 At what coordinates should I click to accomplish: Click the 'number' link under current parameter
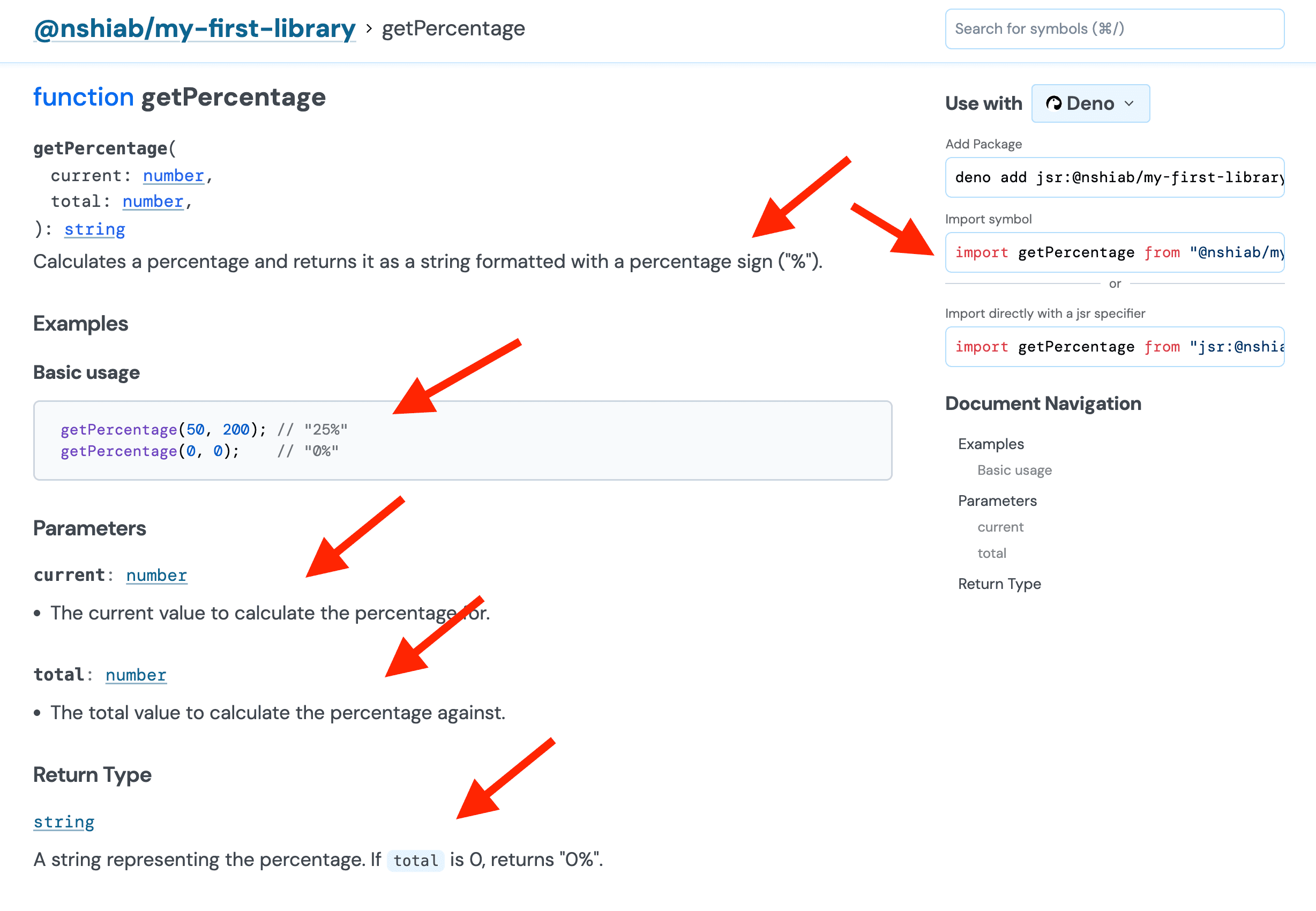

...

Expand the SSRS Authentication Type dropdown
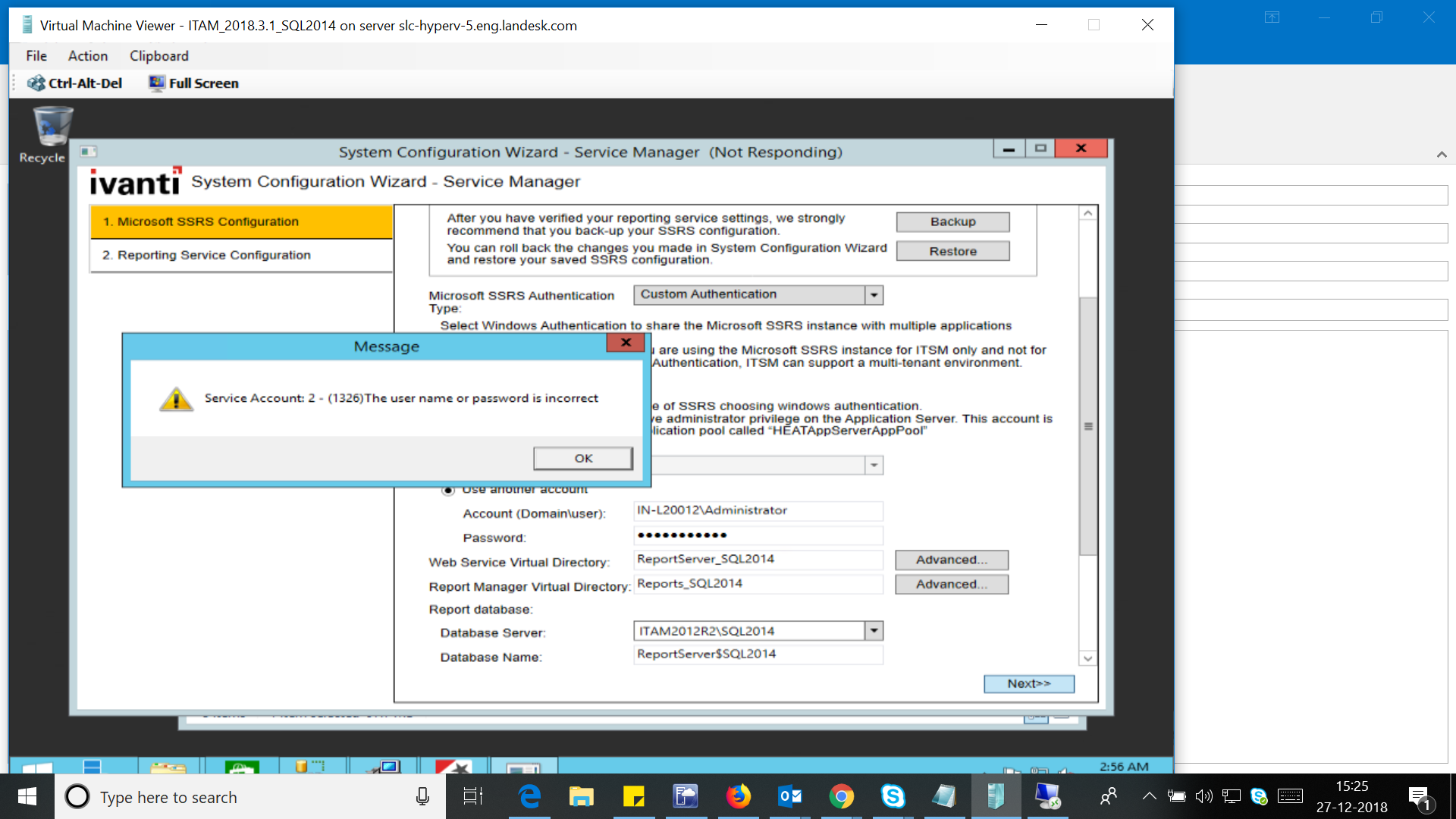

...

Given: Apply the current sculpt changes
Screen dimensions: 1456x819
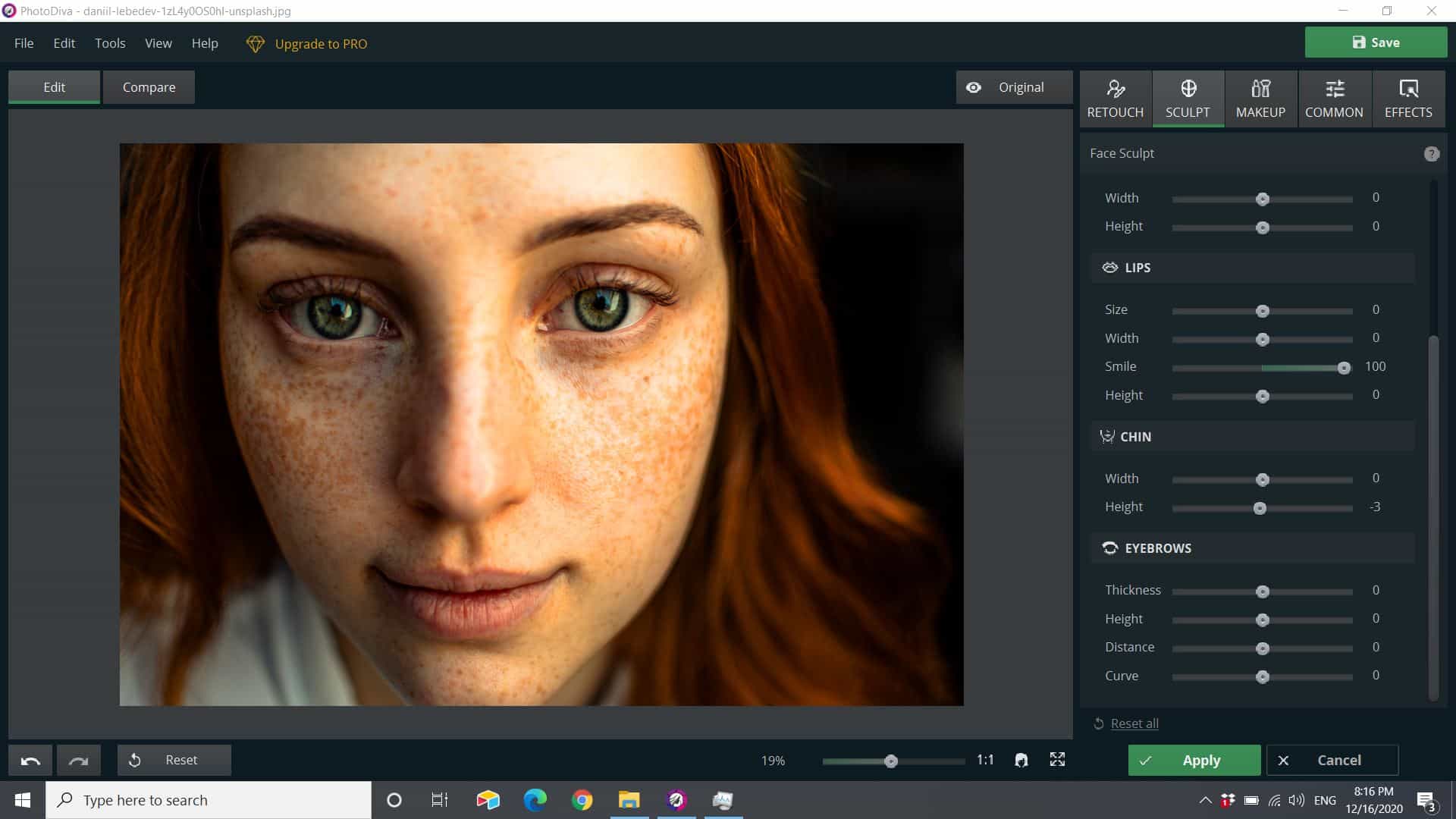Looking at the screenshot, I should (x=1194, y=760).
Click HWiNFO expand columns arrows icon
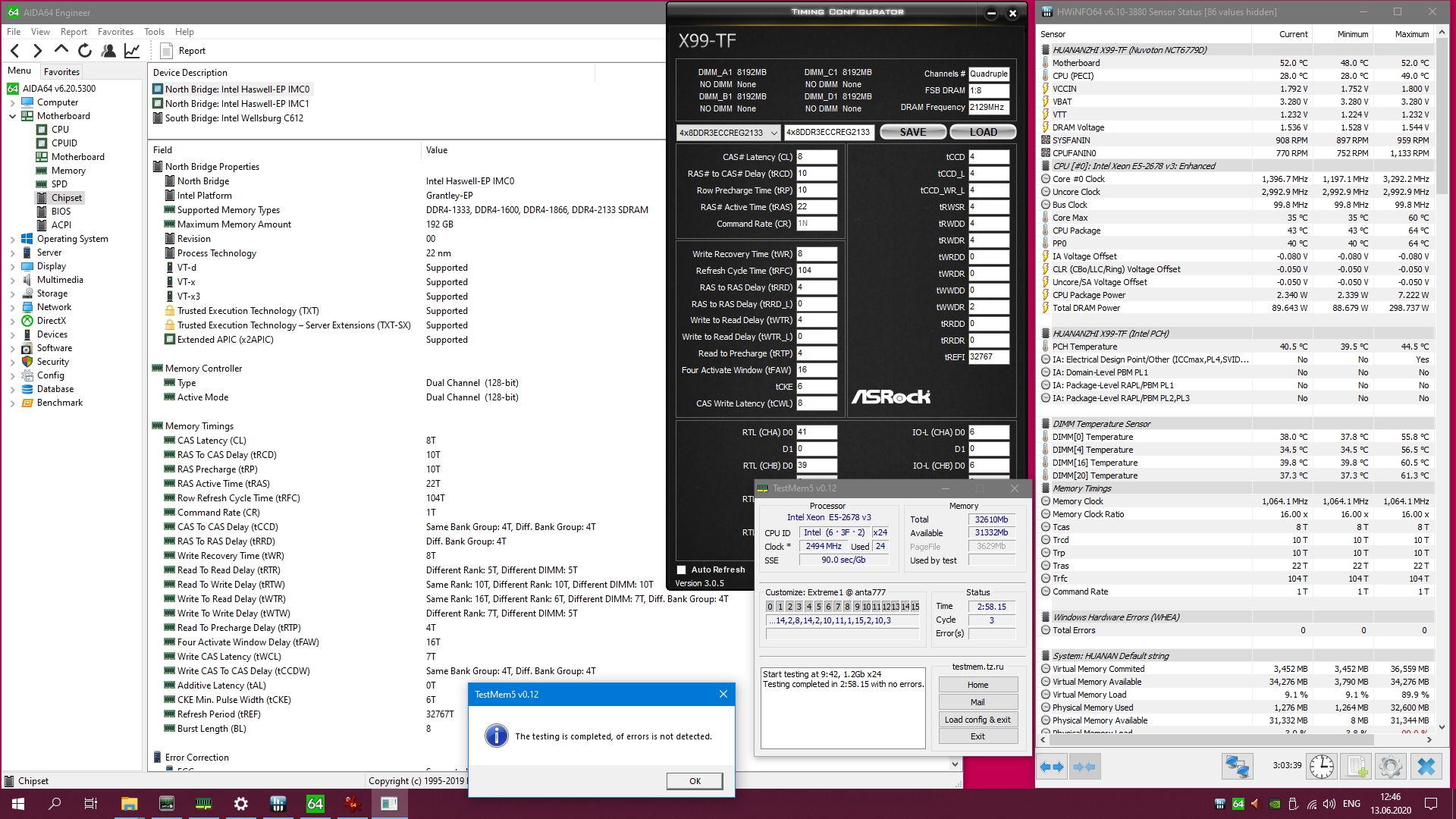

[THE PROBLEM]:
Given the entries above, transcribe exactly the lines from the one holding "Screen dimensions: 1456x819" through the one holding "Click HWiNFO expand columns arrows icon"; pictures do not belong in the transcription.

[ANSWER BELOW]:
Screen dimensions: 1456x819
Looking at the screenshot, I should (x=1194, y=760).
Click HWiNFO expand columns arrows icon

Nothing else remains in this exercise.